Seja como for, não se pode negar que Morrison conhece seu ofício. Seus melhores trabalhos são cheios de referências a períodos clássicos dos quadrinhos o que denota, no mínimo, preocupação com a pesquisa.

Os fãs brasileiros ganham agora a oportunidade de conhecer em profundidade o pensamento do escritor britânico em relação aos super-heróis. A Editora Seoman está trazendo para o Brasil Superdeuses (Supergods: What Masked Vigilantes, Miraculous Mutants and a Sun God from Smallville Can Teach Us About Being Human, no original).
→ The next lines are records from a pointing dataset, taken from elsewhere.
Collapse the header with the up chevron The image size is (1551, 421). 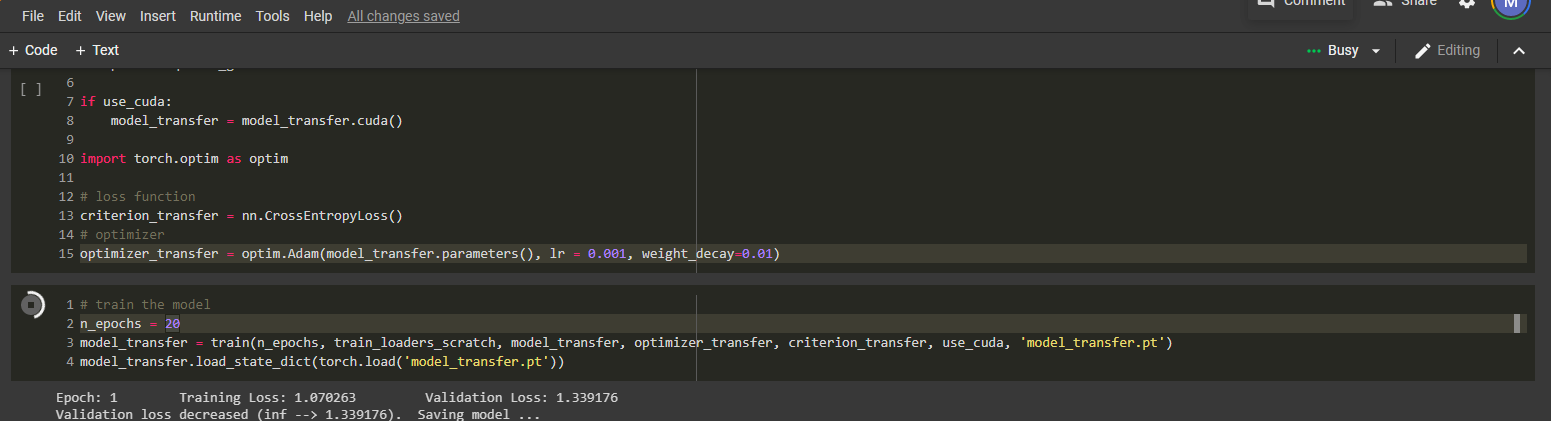1518,51
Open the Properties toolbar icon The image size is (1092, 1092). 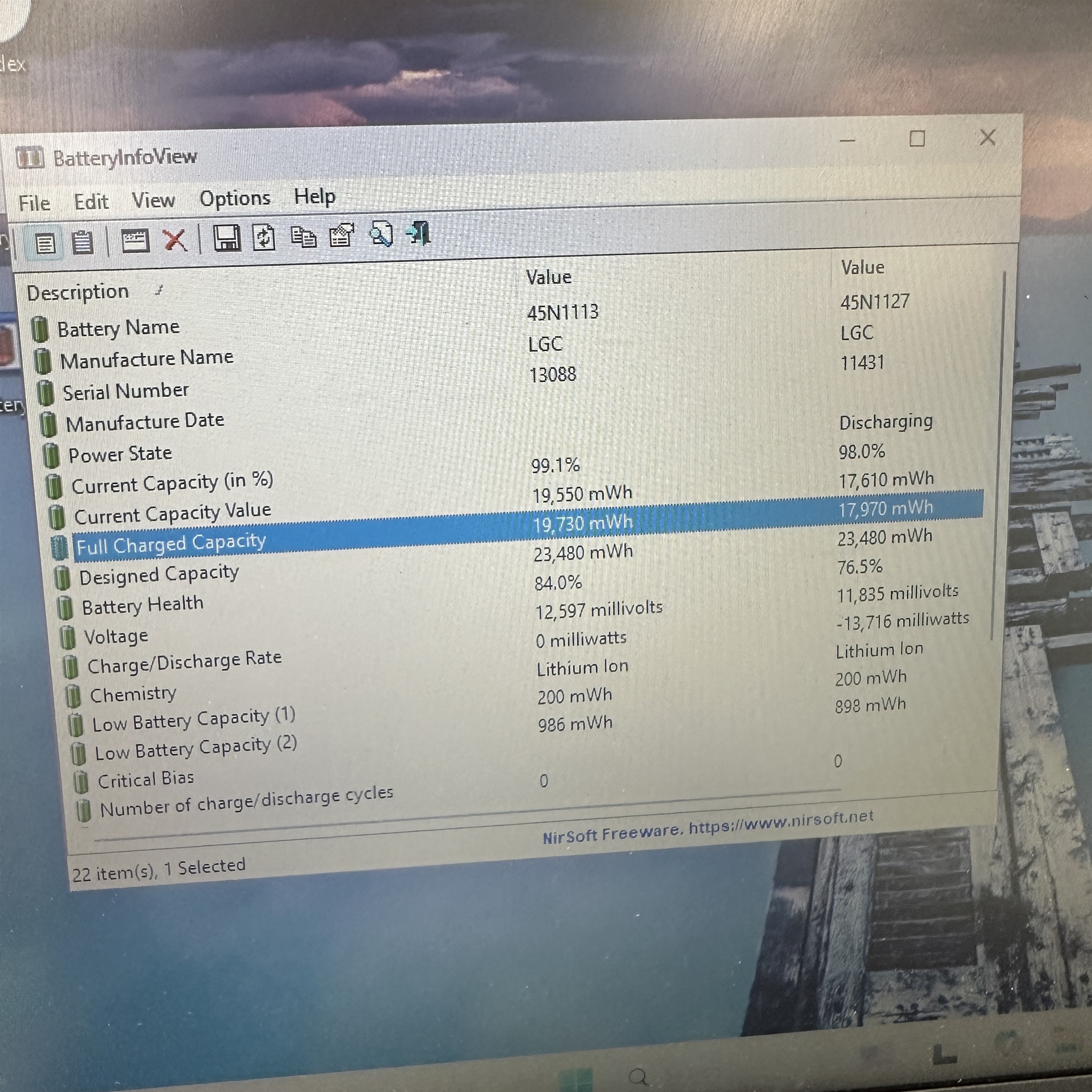tap(341, 235)
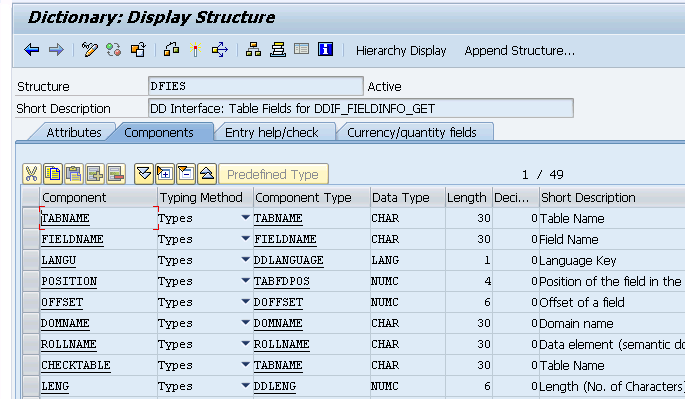The height and width of the screenshot is (399, 685).
Task: Select the row selector for LANGU component
Action: (31, 260)
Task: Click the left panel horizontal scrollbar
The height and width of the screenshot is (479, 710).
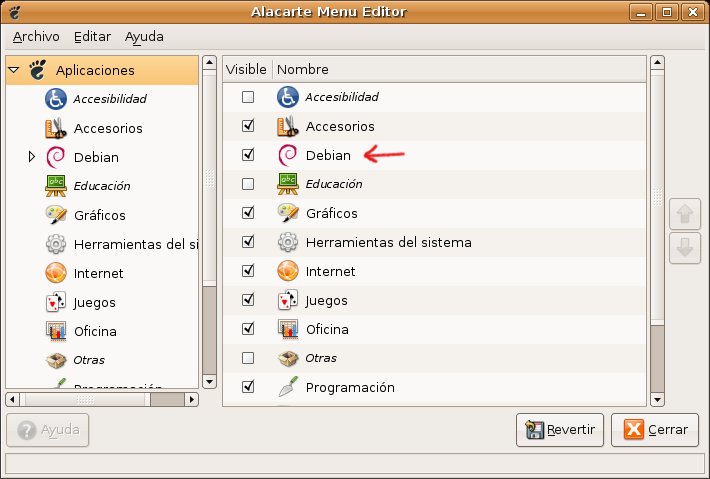Action: tap(100, 398)
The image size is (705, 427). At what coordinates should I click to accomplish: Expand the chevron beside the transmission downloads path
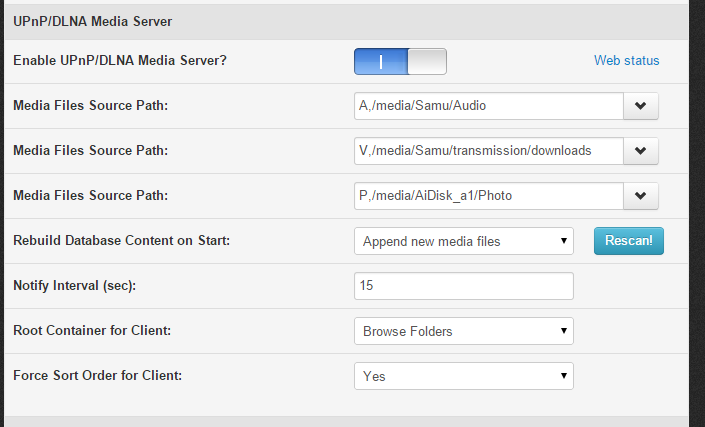(641, 150)
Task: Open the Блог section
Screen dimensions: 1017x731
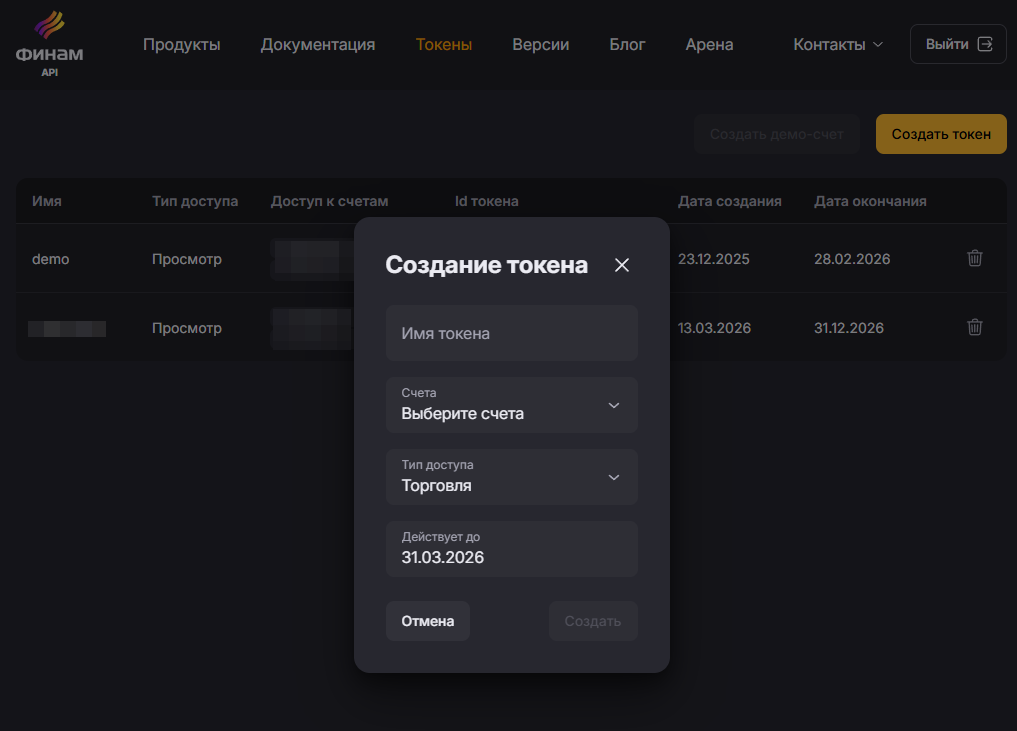Action: click(x=627, y=44)
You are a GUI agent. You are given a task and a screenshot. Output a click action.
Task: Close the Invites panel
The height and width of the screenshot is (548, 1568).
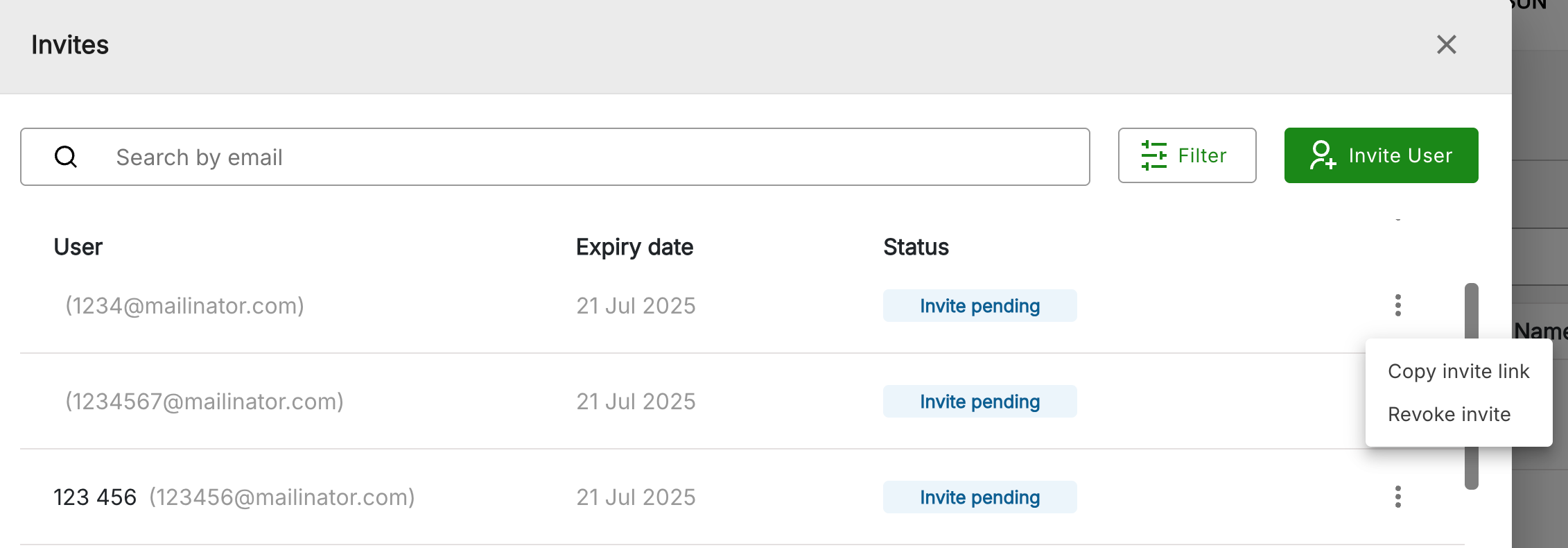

No livro, lançado originalmente em 2011, Morrison analisa a trajetória editorial dos superseres desde 1936, desde medalhões como Batman, Superman e X-Men, até obscuros vigilantes mascarados, passeando pelas diferentes Eras dos quadrinhos.

Para o autor, os super-heróis de papel são representações arquetípicas, importantes como produto cultural e fonte de influência na vida dos seres humanos.

Superdeuses é um tijolo de quase 500 páginas, tem formato 16 x 23 cm e preço de R$ 59,90. Vou conferir e posto minha opinião sobre o livro depois.